A pesquisa de Valmir Costa demonstra como as revistas incitaram a libido tanto de leitores heterossexuais quanto de homossexuais. Com uma pesquisa impressionante, revela como as publicações refletiram debates socioculturais sobre moralidade, sexualidade e gênero, além de abordar questões de machismo, feminismo, racismo e homofobia. A obra vai além do jornalismo. É uma valiosa contribuição interdisciplinar. Destaca curiosidades, como o uso das expressões “fazer sexo” e “transar” e põe fim à intrigante pergunta: de onde vem o termo depreciativo “veado”? O autor adianta que essa história vai surpreender, pois há muitas especulações a respeito.
“No mercado editorial brasileiro, várias foram as publicações eróticas com recorte de gênero. Primeiramente para homens heterossexuais, numa relação de poder, e posteriormente para mulheres heterossexuais e homens e mulheres homossexuais”, descreve. No rol das revistas eróticas, há títulos famosos e desconhecidos. Entre eles, O Badalo, O Rio Nu, O Nabo, O Coió, O Ferrão, Está Bom, Deixa…, O Empata, O Nu, O Pega na Chaleira, A Maçã, A Banana, Escândalo, Nudismo e Beleza, Indiscreta, Pô!, Psiu!, Penthouse, G Magazine, Nova, Homem, Fiesta, Lui, Rose, Privé, Ele Ela, Close (que lançou Roberta Close), Playboy, Playgirl, Playmen, Pleiguei, Spartacus, Alone, Sexy, Bananaloca, G Magazine, Sex Symbol, Hustler, Íntima, Sodoma, Lolitos, Ninfetos e Entre Ellas. Esta listagem serve como amostra da profusão do jornalismo libidinoso, uma mininarrativa irreverente das publicações.

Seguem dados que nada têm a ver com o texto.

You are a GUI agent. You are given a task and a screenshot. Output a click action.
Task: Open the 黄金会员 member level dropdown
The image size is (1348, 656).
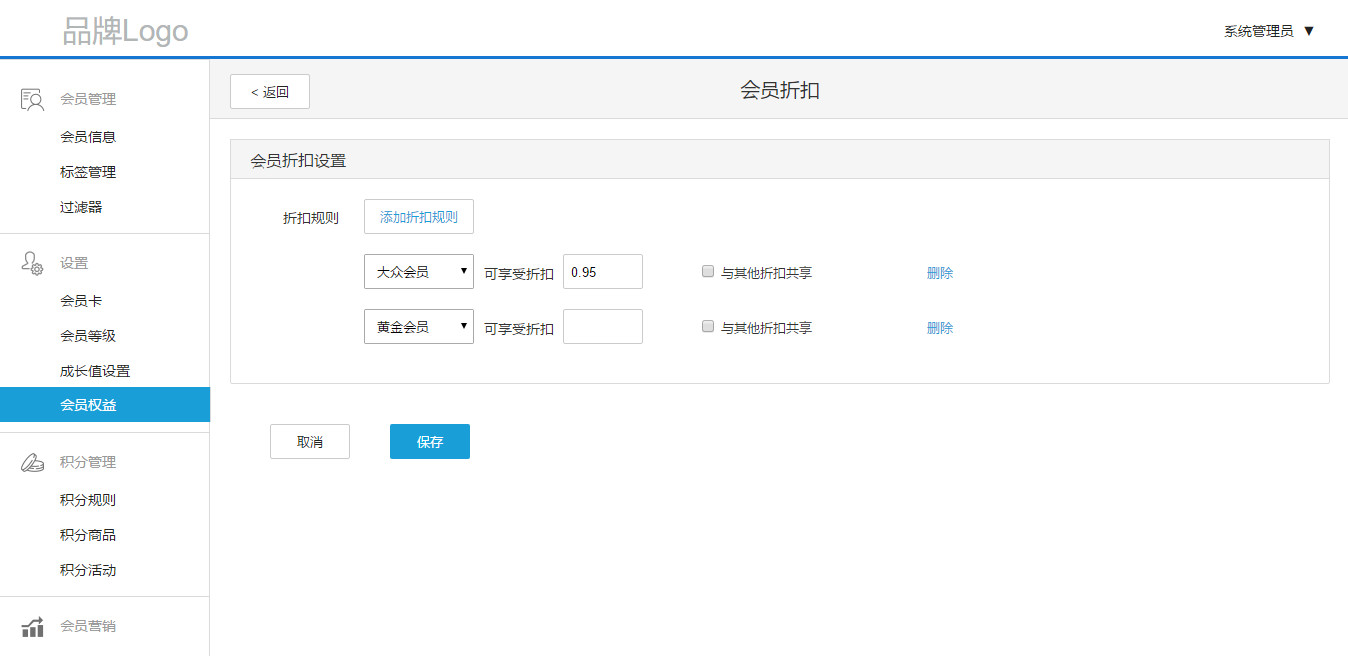coord(418,326)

Corpos femininos — A nudez ocupa espaço na imprensa erótica paulatinamente. E os corpos femininos são os primeiros expostos. Em 1906, a revista O Rio Nu inova e traz na capa a fotografia com três mulheres nuas. Era uma imagem artística. Daí até a liberação para se publicar o nu frontal se passam mais de sete décadas, indica o pesquisador. O primeiro nu frontal é publicado na edição de março de 1980 da Ele Ela. A mudança estimula o crescimento das tiragens nos anos seguintes. Em março de 1999, a Playboy com a modelo Suzana Alves, a Tiazinha, vendeu 1.223.000 exemplares. Em dezembro, as vendas da edição em que o destaque é a modelo Joana Prado, A Feiticeira, alcançam 1.247.000 exemplares.
Repórter Eros vai além de um estudo sobre o jornalismo erótico. Ao tratar das publicações, Valmir Costa contextualiza com os acontecimentos e ideias vigentes de cada época. Assim, o Brasil das revistas libidinosas, que começam se reportando aos cabarés, vem a ser ainda o país que vive sobre a forte influência da Igreja Católica, a censura imposta pelo Estado Novo de Getúlio Vargas, o golpe civil-militar de 1964 e o sucesso das dançarinas da Discoteca do Chacrinha na televisão. Todas estas abordagens aparecem carregadas de ineditismo do passado para o presente, trazendo para o leitor explicações que o tabu em torno do tema deixou esquecido.
SOBRE O AUTOR
Repórter Eros: a história do jornalismo erótico brasileiro é o primeiro livro de Valmir Costa. Pernambucano, o autor graduou-se em Jornalismo pela Universidade Federal de Pernambuco (UFPE) e fez mestrado e doutorado em Ciências da Comunicação pela Escola de Comunicações e Artes da Universidade de São Paulo (ECA/USP). A experiência profissional do autor conta com passagens pelas universidades Mackenzie, Anhembi Morumbi e Uninove, lecionando Semiótica, Teorias da Comunicação, Redação e História do Jornalismo.